(Stored data)

Start of Block

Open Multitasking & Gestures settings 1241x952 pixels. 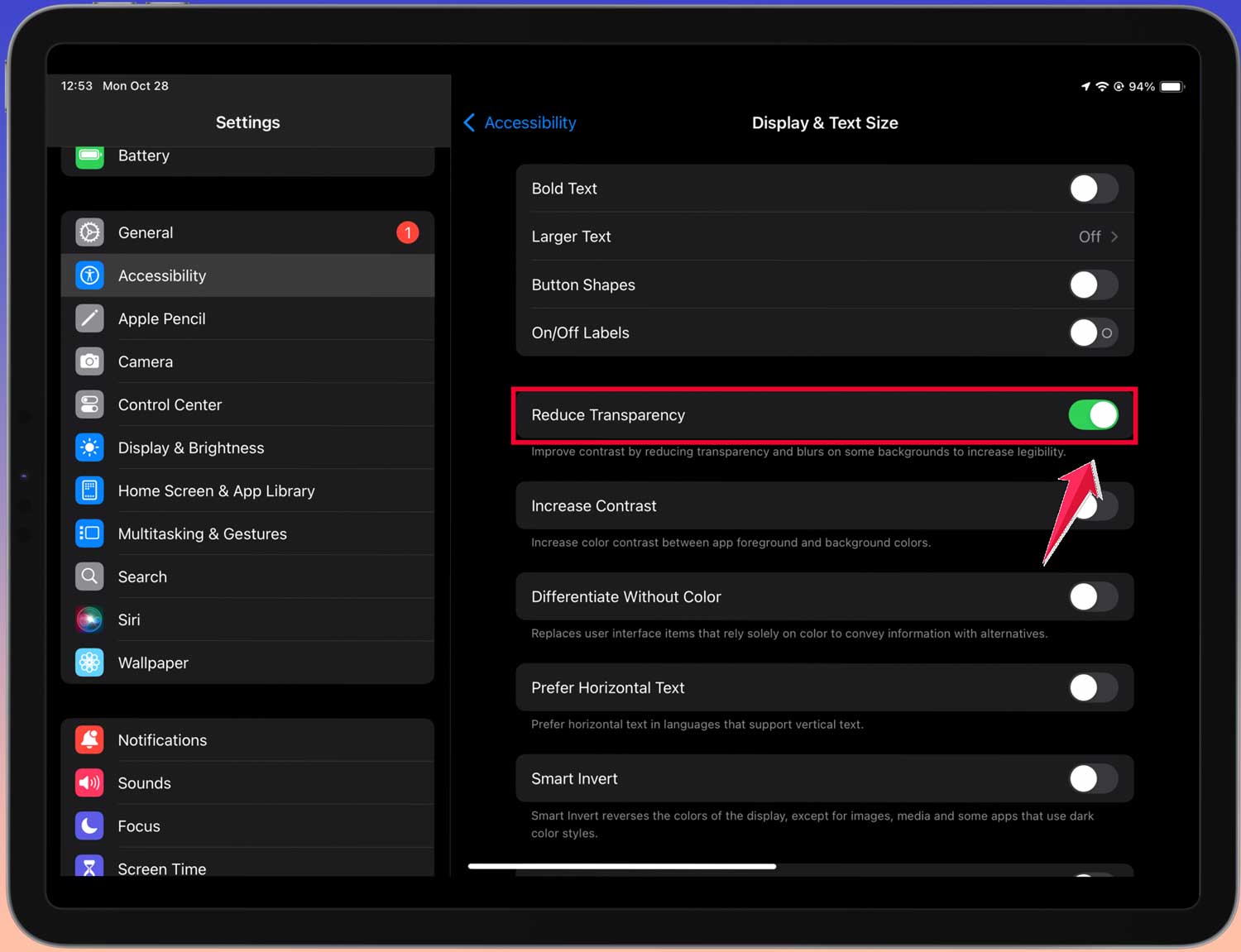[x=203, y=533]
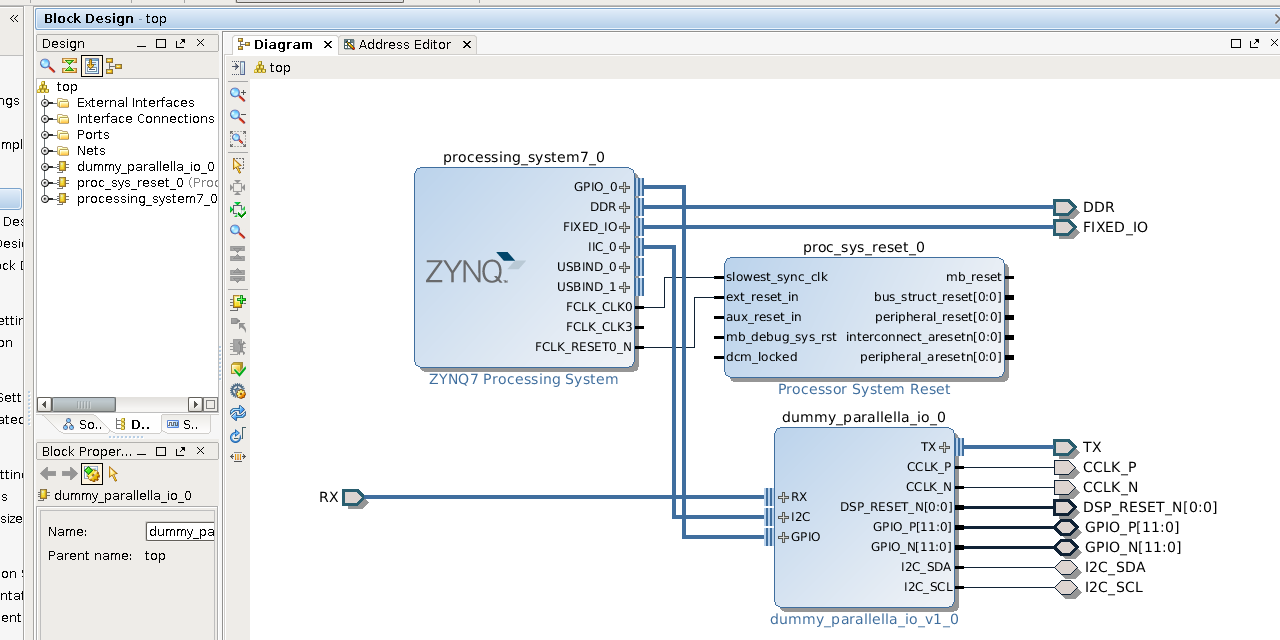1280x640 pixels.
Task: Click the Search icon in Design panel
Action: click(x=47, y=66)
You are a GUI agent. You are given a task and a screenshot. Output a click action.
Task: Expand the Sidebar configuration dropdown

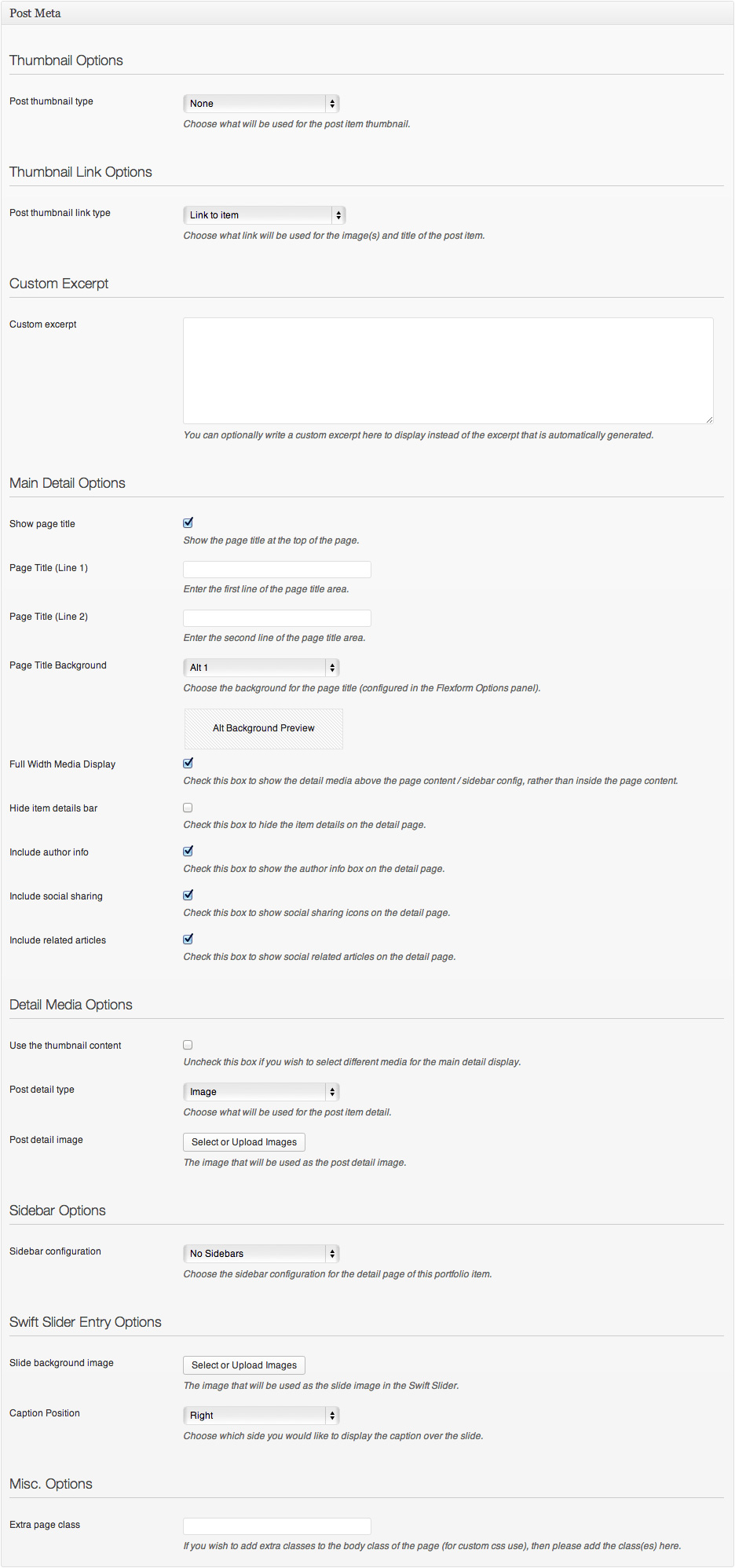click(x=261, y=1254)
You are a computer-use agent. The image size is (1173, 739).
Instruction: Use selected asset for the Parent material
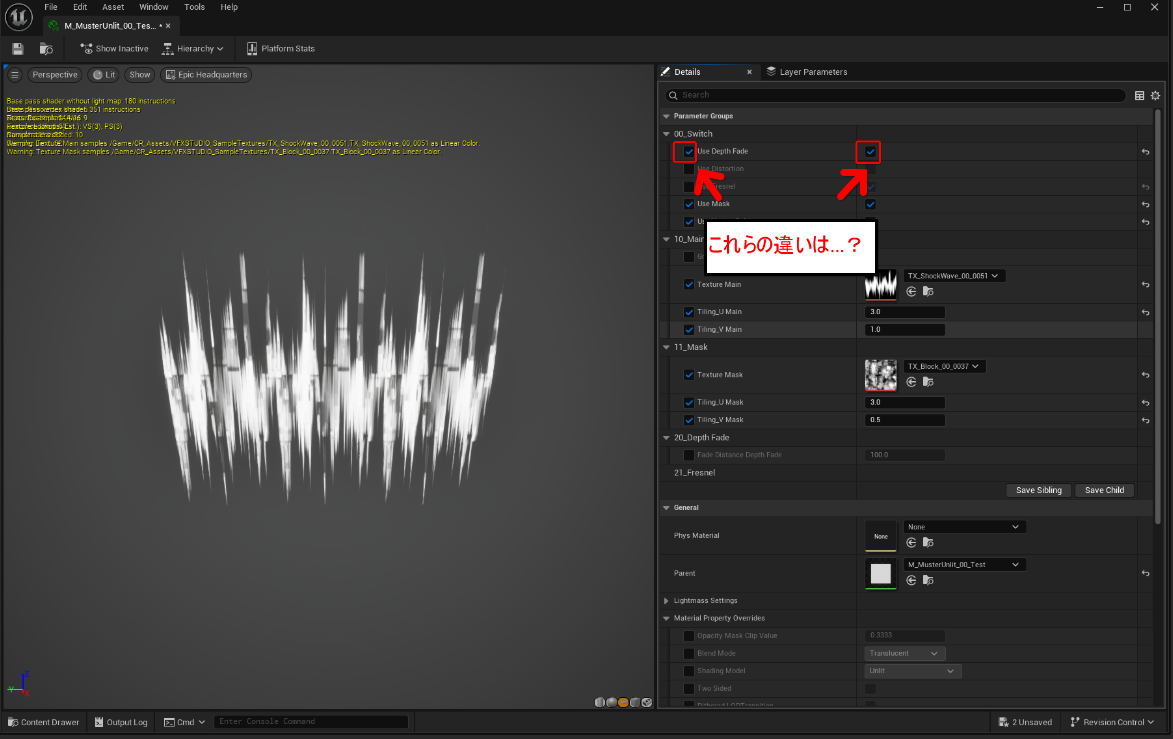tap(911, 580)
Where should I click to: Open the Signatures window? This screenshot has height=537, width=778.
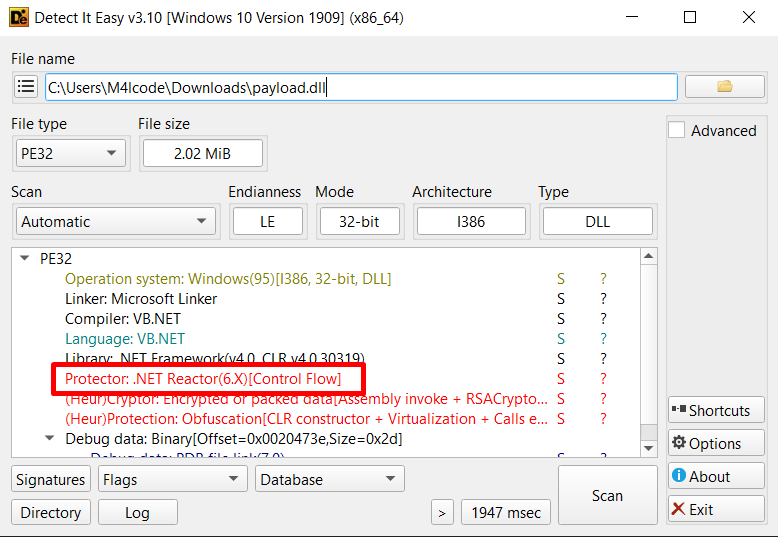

End of Block

Problem details —
The total of lines in the data that contain "screenshot" is all you should give.

Your response —
2